The temperature was warm, 88 degrees and humid, as we started our tourist trip through the capital.
I have a cousin, David Rapple, who is a National Park Ranger stationed in the National Parkland that makes up much of the District of Columbia. The national monuments and the federal buildings are all on what is considered national parkland.
All we had to do, he suggested, was drive into the District of Columbia and find Union Train Station, in front of which we could catch a Tourmobile tour bus. This bus service runs along The Mall, around the many monuments, across the Potomac River and through the Arlington National Cemetery and offers on and off loading at each stop for the purchase of only one ticket. The Tourmobile also is the only tour service recommended by the park department and is the only one allowed to stop at the various monuments.
After a number of wrong turns, in spite of having picked up three maps, we found Union Station. All the parking was full except for that on the roof. We then found that, because of construction, all the elevators were shut down and to reach the ground level we had to take three very scary, with a lot of open exposure over the side, escalators. On crutches, it was quite a ride.
We caught the Tourmobile and rode it past and through scenery I had seen previously only in pictures. When you're actually there, the scale of the Washington Monument, the Jefferson Memorial or the Lincoln Memorial is something to behold. There were also many buses full of school children on field trips who were experiencing the same discoveries I was.
As we rode through Washington, we noticed that most flags were flying at half mast. When we inquired as to why, we were told that this was National Law Enforcement Officers Memorial Week, honoring law officers who had died in the line of duty. There were also many police officers from all around the country present in town, and a number of them brought horses, for use in parades, with them.
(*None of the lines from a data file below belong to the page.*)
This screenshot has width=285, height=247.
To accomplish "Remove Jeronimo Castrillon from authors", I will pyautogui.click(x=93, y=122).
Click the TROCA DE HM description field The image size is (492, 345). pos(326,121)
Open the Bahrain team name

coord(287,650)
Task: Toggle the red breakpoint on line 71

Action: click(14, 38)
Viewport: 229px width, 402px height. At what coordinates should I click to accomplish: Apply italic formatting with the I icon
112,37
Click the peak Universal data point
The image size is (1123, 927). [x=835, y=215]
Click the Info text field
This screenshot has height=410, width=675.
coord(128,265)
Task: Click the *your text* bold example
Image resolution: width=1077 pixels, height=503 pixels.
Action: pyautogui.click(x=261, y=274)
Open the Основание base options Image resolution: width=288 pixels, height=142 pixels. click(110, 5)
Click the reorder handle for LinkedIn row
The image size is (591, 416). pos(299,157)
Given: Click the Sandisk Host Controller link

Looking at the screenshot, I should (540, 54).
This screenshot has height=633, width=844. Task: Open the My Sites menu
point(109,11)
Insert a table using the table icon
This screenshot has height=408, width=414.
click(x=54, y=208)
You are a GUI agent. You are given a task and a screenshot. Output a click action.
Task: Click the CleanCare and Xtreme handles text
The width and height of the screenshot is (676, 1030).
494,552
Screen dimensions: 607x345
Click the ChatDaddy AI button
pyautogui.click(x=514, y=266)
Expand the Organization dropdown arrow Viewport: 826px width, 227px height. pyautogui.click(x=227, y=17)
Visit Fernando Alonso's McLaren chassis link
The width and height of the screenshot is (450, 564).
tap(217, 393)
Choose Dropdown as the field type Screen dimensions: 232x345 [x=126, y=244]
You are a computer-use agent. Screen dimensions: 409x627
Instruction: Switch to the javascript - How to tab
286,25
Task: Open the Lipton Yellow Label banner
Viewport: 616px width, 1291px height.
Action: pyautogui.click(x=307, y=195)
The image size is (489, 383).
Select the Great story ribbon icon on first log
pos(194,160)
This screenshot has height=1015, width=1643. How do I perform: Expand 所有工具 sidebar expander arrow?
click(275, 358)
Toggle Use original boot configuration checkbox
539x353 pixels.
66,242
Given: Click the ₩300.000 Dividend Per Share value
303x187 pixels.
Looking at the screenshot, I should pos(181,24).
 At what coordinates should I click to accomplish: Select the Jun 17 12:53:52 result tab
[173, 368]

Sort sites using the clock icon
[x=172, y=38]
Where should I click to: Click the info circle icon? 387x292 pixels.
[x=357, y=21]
We got off the Tourmobile at the Korean War Veterans Memorial and met my cousin. He had an electric "golf cart" in which he gave us a ride to the comparatively new National World War II Memorial, which Pop especially wanted to see.
My cousin then slipped into informative Park Ranger mode and explained various points of interest about the imposing structure. One of which was that the fountain height in the pool, separating the Atlantic and Pacific ends of the monument, was computer controlled depending on the wind velocity.
Also, when the memorial was under construction, the workers, without permission, had carved into the stone in an out-of-the-way location the words "Kilroy was here" along with the familiar face peering over a fence. When the controlling officials found out about the carved graffiti, they were delighted and insisted the lettering be painted in to match the rest of the lettering on the monument.
I particularly wanted to see the Vietnam Veterans Memorial. David parked the electric cart above the memorial, and as we walked down to the two triangular black reflective granite walls that contain the names of more than 58,000 men and women who perished, or are missing, my emotions took hold of me.
All along the base of the walls people have left notes and personal memorials, the park department also makes paper available to do name rubbings.
"Are there any particular names," David asked, "that you'd like to see?"
"No," I replied, "reading friends' names would only make me worse."
I simply put my hand on the wall, bowed my head and, with tears streaming down my face, prayed that this war in Iraq, as senseless as that one years ago in Asia, would soon end.
Over 2 million visitors come to the site each year, more than any other memorial in the city.
AT DINNER THAT NIGHT, I was so dehydrated that I drank four A&W-sized mugs of iced sweet tea in quick succession. I hadn't had anything else to drink all day.
The next morning as we prepared ourselves to resume our Lap of America, instead of partaking of the free continental breakfast we headed right out onto the Interstate. Two buses of schoolchildren were also taking advantage of the free breakfast and, well, it was just easier to get breakfast farther on down the road.
We stopped at the first Cracker Barrel restaurant we came to in Virginia. Cracker Barrel is a chain of more than 550 folksy restaurant/gift shops, located primarily at Interstate interchanges, in 41 states across the country, but primarily in the South and East. They're very big on nostalgia and interesting country artifacts hanging on the walls.
They also have for sale of all kinds of "country"-type games, recordings and "art" - think of varnished pine plaques with down-home Burma Shave sayings.
But they do serve country cooking, even if it is on a mass serving scale, and "Country Cookin' makes you Good Lookin'." We stopped for eggs, sausage, grits, biscuits and gravy, and coffee.
As we left Washington and started through the South, the Interstate off-ramps had names of towns I recognized from history classes as sites of battles in primarily the Civil War. It was only 476 miles to our next stop in Spartanburg, S.C. We're about halfway around on our Lap of America now. Once again, we'd be stopping to see old friends.